Re: [OPE-L] Marxist Political Economy in Australia Since the Mid 1970s

From: Francisco Paulo Cipolla (cipolla@UFPR.BR)
Date: Mon Apr 25 2005 - 14:49:22 EDT

Heinrich, regarding the issue of "critique of political economy" I usually say
to my students that Marx wants to show how the workings of the capitalism system
create at the same time erroneous, mistified or false aprehensions about it.
Usually this occurs because appearance is taken to be the totallity of the
subject. This is clear in vol. II of Capital where to each of the circuit of
capital Marx associates one school of thought: the circuit of commodity capital
to the Phisiocrats; the circuit of productive capital to Classical Political
Economy, whereas in fact capital is all 3 circuits at once. Capital appears in
many forms. If we fixate our attention in one of them we have a partial view of
what capital really is.
The way I understand your point is this: Marx´s analisys is at the same time an
analysis of what capital is and since what capital is includes how it presents
itself to the eye, then the analysis of capital must of necessity be at the same
time an analysis of how its forms of appearance constitute the basis for all
sorts of mistifications.
Therefore a positive theory of capitalism cannot but be at the same time a
critique of political economy.
If this is what you have suggested in your post I agree completely.

Michael Heinrich wrote:

> Paul Zarembka schrieb:
>   >
> > We all know that Marx was doing a critique.
> >
> > But what are the concepts of "production of absolute surplus value",
> > "relative surplus value", "accumulation of capital" (in the sense Marx
> > used it), "constant capital", "variable capital" etc. except NEW CONCEPTS
> > developed by Marx. These concepts are NOT simply criticizing the enemy's
> > political economy.  These are concepts defined by Marx to UNDERSTAND
> > capitalism.
> >
> > We have no need to fight with people who speak of "Marxist Political
> > Economy" (we have real enemies out there).
> >
> > Paul Z.

▶ _ROWS_:
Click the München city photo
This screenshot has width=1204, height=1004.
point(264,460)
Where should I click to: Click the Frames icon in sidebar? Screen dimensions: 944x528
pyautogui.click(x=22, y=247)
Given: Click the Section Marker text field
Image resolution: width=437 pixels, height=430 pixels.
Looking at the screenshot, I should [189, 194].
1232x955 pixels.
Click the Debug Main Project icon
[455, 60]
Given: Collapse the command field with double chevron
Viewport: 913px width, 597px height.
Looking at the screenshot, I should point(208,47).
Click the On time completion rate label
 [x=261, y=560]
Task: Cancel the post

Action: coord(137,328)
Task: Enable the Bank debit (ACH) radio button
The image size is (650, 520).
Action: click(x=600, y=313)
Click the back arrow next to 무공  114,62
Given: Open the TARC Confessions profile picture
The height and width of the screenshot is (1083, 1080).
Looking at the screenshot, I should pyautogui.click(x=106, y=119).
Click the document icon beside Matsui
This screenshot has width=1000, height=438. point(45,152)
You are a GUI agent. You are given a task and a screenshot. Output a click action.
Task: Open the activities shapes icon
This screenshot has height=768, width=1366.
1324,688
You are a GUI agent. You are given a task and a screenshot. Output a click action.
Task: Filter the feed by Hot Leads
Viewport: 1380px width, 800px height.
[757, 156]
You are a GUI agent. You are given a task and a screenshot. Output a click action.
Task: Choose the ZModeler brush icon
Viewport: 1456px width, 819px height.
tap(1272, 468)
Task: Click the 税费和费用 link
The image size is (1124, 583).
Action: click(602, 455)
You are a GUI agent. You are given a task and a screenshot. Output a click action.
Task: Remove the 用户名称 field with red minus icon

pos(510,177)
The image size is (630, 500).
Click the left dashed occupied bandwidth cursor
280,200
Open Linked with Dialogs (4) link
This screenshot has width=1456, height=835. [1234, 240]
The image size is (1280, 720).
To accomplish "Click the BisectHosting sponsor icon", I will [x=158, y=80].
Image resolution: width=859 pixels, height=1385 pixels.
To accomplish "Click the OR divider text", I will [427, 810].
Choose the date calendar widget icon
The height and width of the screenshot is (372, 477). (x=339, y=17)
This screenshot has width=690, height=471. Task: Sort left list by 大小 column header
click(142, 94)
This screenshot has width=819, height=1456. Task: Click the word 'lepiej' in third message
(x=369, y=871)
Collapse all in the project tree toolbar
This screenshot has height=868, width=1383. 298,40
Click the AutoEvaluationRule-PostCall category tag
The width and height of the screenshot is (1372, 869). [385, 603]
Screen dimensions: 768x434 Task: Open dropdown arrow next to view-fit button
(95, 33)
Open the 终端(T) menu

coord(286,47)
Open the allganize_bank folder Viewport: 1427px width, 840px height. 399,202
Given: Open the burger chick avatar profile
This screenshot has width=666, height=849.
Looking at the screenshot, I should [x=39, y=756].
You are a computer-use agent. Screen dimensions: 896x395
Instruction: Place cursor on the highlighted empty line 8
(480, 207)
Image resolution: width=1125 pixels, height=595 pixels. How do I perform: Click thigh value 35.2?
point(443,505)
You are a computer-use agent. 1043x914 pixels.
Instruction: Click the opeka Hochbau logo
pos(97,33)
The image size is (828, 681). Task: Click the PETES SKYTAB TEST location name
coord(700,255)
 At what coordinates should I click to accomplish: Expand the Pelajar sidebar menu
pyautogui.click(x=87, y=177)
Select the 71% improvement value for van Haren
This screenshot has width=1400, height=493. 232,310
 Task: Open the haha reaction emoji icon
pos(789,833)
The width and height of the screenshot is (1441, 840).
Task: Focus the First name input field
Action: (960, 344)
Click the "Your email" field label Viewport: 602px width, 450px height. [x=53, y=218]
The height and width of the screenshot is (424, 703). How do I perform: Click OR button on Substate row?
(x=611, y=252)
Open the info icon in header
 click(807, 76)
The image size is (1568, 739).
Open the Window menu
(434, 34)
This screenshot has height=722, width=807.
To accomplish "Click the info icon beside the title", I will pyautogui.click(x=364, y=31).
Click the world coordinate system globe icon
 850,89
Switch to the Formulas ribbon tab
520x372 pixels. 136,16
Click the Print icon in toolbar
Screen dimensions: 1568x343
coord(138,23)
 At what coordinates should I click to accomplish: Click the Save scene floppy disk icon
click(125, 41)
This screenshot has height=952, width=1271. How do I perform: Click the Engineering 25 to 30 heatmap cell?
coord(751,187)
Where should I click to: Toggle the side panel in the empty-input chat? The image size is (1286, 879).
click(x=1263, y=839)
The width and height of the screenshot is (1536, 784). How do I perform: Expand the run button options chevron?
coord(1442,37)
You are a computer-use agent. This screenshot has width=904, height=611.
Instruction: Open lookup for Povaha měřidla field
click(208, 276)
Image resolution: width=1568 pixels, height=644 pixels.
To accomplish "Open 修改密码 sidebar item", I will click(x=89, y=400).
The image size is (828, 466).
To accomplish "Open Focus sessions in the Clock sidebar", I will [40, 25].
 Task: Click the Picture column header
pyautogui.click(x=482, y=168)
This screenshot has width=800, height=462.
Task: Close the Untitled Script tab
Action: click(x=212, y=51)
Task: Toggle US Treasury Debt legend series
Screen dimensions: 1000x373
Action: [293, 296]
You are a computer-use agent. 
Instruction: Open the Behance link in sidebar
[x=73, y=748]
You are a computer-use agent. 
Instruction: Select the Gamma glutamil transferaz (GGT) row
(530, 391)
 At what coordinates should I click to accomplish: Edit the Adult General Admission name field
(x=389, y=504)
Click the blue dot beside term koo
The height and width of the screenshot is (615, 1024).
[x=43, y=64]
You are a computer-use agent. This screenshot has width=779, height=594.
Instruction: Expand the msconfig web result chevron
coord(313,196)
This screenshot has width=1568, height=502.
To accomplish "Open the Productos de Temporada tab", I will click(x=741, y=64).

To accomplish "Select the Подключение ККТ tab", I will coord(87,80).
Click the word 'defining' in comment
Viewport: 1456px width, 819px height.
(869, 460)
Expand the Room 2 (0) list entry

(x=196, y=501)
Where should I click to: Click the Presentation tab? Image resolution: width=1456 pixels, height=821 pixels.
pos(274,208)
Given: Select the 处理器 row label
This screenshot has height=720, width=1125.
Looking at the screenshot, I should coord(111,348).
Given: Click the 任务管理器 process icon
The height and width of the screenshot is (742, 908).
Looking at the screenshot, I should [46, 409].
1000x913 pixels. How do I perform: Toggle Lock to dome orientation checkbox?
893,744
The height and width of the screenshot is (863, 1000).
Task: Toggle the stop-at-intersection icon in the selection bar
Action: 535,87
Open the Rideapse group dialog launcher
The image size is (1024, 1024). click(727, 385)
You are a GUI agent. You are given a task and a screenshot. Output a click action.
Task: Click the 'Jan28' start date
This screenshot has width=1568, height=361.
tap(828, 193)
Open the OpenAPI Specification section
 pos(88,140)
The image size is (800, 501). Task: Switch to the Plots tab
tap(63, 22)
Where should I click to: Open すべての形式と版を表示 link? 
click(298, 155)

▶ _REQUIRED WORK_: Pick up the mailing-list message about Marx's critique of political economy after its final line and keep writing it. The entries were drawn from a different source than the mailing-list message.

▶ _ANSWER TO THIS EXERCISE_:
> >
> I don't want to "fight" with people, who speak of "Marxist Political
> Economy" but to discuss. And the discussion is not a purpose in itself
> but it should help to fight with the "real enemies".
> If one is satisfied with Marxism in 20th century, then it may seem to
> him, that there is no need for such discussions. I think Marxism in 20th
> century was anything else than a success story and therefore it could be
> useful to look at the analytical tools we are using.
> But I suppose there is some misunderstanding or some different use of
> terms (may be related to different traditions of discussion). When I
> read the mails of Paul Z. and of Jerry I had the impression that you
> confront analysis of capitalism on the one hand with critique of
> political economy (as a critique of bourgeois theries) on the other
> hand. Already at the beginning of the discussion I accentuated, that
> critique of political economy for Marx means more than criticizing
> bourgeois theories: it is a critique of categories, which are at the
> base of such theories as well at the base of everyday life (the
> constitute the "religion of everyday life" as Marx mentioned in the
> section about the "Trinity formula".
> And this critique (not of theories but of categories, which are not
> inventions but which are produced as "objective forms of thinking) is
> not opposed to an analysis of capitalism, it is not a different project
> but it is the specific way in which Marx delivers this analysis.
> Jerry wrote
>  > Marx very clearly states what the subject is:  "What I have to examine in
>  > this work is the capitalist mode of production and the relations of
>  > production and forms of intercourse [Verkehrsverhaltnisse] that
> correspond
>  > to it" ("Preface to the First Edition" of Vol. 1, Penguin ed., p. 90).
>  > Notice that there is no mention of critique of p.e. -- even though it is
>  > clear from what else Marx wrote that critique of p.e. had a role in this
>  > examination.
> Even when there is no mention of "critiqu" (besides it is mentioned as
> subtitle of the whole book) the question is, in which way Marx did this
> examination? Was it the same way, as Ricardo did? (Who probably would
> agree about the subject) I think there is a main difference not only in
> the resultats of Ricardo and Marx but also in the way of analysing and
> presenting the subject.
> What Marx intended to do, he clearly states in a letter to Lassalle:
> "The work I am presently concerned with is a _Critique of Economic
> Categories_ [underlined by Marx] or, if you like, a critical exposé
> [Darstellung] of the system of bourgeois economy. It is at once an
> exposé and, by the same token, a critique of the system." [February
> 22th, 1858]
> That the project, what Marx undertakes, is at the same time (not as
> seperated subjects) exposé and critique, is in my view the real Hegelian
> heritage (instead of "laws" of dialectics) and it is less understood in
> Marxist tradition.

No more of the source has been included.